En effet, ce livre peut être vu comme une
réécriture de la Kabbale et de l’existence fantasmée du Golem. Entre foi,
légendes, contes, l’auteur nous guide dans les rues du ghetto de Pragol
(réécriture de Prague), dans la nuit seulement éclairée par les becs de gaz
quelques centaines d’années moyenâgeuses en arrière. Un ghetto peuplé de fantômes,
de spectres, de morts, dirigé par Rabbi Viggel, être opaque à la fois
bienfaiteur et malfaisant. Pratiquant l’exorcisme pour faire fuir les démons,
il userait en fait d’endorcisme, son exact
contraire. Il finira par se couper la gorge.
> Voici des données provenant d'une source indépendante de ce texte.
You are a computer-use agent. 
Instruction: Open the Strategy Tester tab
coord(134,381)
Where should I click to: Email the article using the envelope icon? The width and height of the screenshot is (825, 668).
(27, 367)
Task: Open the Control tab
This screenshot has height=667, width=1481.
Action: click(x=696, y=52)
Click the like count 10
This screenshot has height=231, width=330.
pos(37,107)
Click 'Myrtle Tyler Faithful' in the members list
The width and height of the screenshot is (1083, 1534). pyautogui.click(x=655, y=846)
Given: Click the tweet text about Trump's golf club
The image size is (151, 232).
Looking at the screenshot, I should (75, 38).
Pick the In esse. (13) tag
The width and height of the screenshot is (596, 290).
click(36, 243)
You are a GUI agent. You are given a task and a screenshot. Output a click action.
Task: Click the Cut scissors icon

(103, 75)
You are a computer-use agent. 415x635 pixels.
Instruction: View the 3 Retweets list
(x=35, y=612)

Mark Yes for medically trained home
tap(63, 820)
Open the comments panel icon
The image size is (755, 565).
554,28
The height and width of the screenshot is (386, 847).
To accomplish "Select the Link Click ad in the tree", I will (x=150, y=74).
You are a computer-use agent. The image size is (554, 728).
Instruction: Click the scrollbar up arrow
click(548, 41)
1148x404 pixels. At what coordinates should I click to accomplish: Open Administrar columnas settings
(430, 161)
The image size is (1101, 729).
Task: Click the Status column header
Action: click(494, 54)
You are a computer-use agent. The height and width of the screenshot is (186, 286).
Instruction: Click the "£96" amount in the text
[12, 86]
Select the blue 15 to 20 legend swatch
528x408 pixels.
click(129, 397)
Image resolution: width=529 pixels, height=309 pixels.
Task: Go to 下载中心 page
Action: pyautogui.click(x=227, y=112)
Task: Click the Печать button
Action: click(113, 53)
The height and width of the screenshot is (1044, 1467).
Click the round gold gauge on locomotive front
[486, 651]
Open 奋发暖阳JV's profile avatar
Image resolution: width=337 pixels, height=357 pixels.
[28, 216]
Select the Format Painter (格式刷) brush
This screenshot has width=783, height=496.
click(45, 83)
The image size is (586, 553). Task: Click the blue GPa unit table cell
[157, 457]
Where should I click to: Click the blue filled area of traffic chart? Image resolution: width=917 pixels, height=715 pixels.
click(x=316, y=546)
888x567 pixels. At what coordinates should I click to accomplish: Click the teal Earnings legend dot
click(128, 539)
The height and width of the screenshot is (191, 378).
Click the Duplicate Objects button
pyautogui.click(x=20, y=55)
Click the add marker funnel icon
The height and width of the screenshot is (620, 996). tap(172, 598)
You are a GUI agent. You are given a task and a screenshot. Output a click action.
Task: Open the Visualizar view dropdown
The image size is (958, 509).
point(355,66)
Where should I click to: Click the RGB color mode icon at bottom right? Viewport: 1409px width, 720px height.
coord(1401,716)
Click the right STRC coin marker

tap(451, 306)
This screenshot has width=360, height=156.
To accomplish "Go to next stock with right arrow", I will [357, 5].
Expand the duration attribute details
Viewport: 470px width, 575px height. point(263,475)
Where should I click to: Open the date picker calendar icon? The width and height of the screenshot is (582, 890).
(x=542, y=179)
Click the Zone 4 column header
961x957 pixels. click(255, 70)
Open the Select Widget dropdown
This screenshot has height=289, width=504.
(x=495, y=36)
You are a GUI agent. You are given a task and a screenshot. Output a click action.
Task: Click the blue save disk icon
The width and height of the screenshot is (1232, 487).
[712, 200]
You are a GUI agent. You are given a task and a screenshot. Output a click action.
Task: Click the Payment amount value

Immersion au présent ou presque, le XXe
siècle chargé de ses malheurs, des malheurs rappelant ceux de jadis. Les
ghettos, les morts, les zombies. Parallèle historique.
Jacob, le narrateur-Golem, entendant des
voix, comme une obsession, errant dans le ghetto humide, froid et venteux. Des
voix, toujours des voix. Incompréhensibles. Bruits de fond. Avec elles, avec
l’aide des habitants, ces spectres appuyés par Rabbi, doivent tous se rendre au
Transval, sorte de terre promise.
Rabbi Viggel en appelle au Reversement ainsi
défini « Ce qu’il ambitionnait (Rabbi) c’était le remplacement pur et simple des
vivants par les morts, et non seulement de les influencer et de les remplir de
terreur le temps d’une nuit magique ».
Le récit est peuplé de fantômes, mais aussi
de messes (noires), de magie (noire aussi), de créatures étranges, d’ombres en
pagaille, de brume, d’êtres plus ou moins maléfiques, mystérieux toujours. Le tout
s’étend du Moyen Âge à nos jours, entre réalité et légendes. Il y est question
de la bataille d’Olomouc, de la nuit de Walpurgis, de sorcières, de la Shoah finalement,
en un long monologue suffoquant, de longues phrases frappées de parenthèses,
les pensées suspendues, interrompues, un soliloque de souffrance, d’errance et
de terreur.
Rassurez-vous, le Transval, après bien des
difficultés, va être atteint, tel un firmament. Mais il va irrémédiablement se
rétrécir comme peau de chagrin. Dans ce roman gothique et fantastique, les
traits d’humour sont pourtant nombreux (il faut réussir à les capter à
l’instant T, ils passent souvent inaperçus), l’auteur aimant jouer avec les
mots. Derrière l’oppression extrême du récit, de petits moments de grâce épars,
pour nous délivrer en partie du joug de cette écriture d’une rare noirceur, ce
ton résolument glacial qui ne laisse que peu de marge de manœuvre. Un roman
« pluvieux que jamais » qui
vient de paraître chez Quidam Éditeur.